Following its launch of Yeztugo in the US in mid-2025, the drug brought in $150m in preliminary sales in 2025, meeting its 2025 guidance. The PrEP also has 85% payer coverage in the US, with it being available with a $0 copay on some policies.

O’Day said: “We take our responsibility in terms of ending the epidemic very, very seriously, so in addition to making progress in this country with the Yeztugo launch, I am very pleased that lenacapavir was delivered for the first time ever in a sub-Saharan African country at the end of last year, in the same year as it was introduced in the US. That has never been done before. We know that two-thirds of HIV cases are in sub-Saharan Africa. If we don’t stop HIV everywhere, we won’t stop it anywhere.”
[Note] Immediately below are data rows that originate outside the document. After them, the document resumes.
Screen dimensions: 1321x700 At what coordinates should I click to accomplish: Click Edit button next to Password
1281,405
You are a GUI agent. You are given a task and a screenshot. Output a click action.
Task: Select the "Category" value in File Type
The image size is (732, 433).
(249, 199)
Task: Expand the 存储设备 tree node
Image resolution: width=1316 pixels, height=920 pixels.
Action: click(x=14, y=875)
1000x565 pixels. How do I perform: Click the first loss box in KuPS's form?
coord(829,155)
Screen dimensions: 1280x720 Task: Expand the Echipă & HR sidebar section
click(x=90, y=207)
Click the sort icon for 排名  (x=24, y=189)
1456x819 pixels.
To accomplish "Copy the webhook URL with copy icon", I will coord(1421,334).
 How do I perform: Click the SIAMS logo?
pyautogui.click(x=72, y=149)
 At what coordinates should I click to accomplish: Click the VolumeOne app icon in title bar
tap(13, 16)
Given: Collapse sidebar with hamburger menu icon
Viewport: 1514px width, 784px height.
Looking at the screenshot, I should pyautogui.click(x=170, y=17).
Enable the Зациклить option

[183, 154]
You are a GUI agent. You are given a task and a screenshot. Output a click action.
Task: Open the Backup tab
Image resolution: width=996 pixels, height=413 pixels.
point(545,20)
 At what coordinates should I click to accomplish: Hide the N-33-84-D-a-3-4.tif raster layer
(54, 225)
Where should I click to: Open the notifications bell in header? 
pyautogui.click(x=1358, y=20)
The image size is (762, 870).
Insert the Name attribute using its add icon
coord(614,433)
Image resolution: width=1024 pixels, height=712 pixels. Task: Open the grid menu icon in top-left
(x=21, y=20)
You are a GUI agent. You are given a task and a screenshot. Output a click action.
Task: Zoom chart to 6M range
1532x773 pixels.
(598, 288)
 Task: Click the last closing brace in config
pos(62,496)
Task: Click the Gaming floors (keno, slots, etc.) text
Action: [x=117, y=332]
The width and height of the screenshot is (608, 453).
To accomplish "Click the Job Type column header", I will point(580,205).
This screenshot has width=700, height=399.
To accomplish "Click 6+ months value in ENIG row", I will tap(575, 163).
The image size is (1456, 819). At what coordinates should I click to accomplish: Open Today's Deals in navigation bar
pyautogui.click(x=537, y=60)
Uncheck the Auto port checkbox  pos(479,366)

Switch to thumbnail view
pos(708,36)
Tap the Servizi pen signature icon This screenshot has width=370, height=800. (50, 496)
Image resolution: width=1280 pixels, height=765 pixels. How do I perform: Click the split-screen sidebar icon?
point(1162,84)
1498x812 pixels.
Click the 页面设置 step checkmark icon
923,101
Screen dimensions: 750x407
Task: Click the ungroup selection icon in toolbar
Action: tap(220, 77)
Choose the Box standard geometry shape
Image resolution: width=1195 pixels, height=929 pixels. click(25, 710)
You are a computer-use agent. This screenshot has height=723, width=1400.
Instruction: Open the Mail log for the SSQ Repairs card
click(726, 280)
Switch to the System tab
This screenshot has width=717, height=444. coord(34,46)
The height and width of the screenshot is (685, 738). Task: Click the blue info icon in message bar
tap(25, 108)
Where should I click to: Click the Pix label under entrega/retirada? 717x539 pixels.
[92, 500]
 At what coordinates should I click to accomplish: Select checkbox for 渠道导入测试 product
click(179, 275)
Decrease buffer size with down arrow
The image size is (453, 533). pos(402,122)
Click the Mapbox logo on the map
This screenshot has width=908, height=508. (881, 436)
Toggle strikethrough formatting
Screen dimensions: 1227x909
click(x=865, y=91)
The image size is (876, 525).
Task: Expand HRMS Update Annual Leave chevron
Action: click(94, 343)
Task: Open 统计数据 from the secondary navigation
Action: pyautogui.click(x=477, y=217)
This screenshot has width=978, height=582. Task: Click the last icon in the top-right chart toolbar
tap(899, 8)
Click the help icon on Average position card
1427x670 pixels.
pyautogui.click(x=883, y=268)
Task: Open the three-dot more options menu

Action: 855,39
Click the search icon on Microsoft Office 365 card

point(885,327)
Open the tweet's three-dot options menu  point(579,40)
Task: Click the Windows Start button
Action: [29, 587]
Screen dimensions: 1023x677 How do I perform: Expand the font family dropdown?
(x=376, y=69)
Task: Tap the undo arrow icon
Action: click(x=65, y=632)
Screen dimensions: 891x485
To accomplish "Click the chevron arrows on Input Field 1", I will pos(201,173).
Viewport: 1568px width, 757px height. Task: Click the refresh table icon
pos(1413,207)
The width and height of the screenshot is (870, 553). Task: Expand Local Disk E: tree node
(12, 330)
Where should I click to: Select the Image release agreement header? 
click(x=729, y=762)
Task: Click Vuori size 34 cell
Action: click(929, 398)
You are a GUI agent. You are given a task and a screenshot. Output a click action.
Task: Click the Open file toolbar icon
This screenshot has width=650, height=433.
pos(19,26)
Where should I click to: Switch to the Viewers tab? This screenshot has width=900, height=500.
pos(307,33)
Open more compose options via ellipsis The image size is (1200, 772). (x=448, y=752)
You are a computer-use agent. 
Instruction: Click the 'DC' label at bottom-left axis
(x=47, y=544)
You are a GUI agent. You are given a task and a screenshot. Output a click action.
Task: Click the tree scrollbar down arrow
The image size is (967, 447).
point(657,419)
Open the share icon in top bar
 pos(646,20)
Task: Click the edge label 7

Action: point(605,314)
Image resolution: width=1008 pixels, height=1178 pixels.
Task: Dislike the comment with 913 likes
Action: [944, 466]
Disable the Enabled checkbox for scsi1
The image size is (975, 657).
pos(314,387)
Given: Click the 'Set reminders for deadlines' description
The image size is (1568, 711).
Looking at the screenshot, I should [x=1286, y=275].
On top of new launches, Gilead still has some protection of its marketed therapies, with its flagship HIV ART, Biktarvy (bictegravir, emtricitabine, tenofovir alafenamide), not losing exclusivity until 2036. The company will lose exclusivity of Descovy (emtricitabine/tenofovir alafenamide) in 2031.

GlobalData, the parent company of Pharmaceutical Technology, predicts a combined patient-based sales forecast for Yeztugo and Sulenca of $4.98bn in 2033.

The HIV market across the seven major markets (7MM: US, France, Germany, Italy, Spain, the UK, and Japan) is forecast to grow at a compound annual growth rate (CAGR) of 1.9% from $26.5bn in 2023 to $32.1bn in 2033, forecasts GlobalData.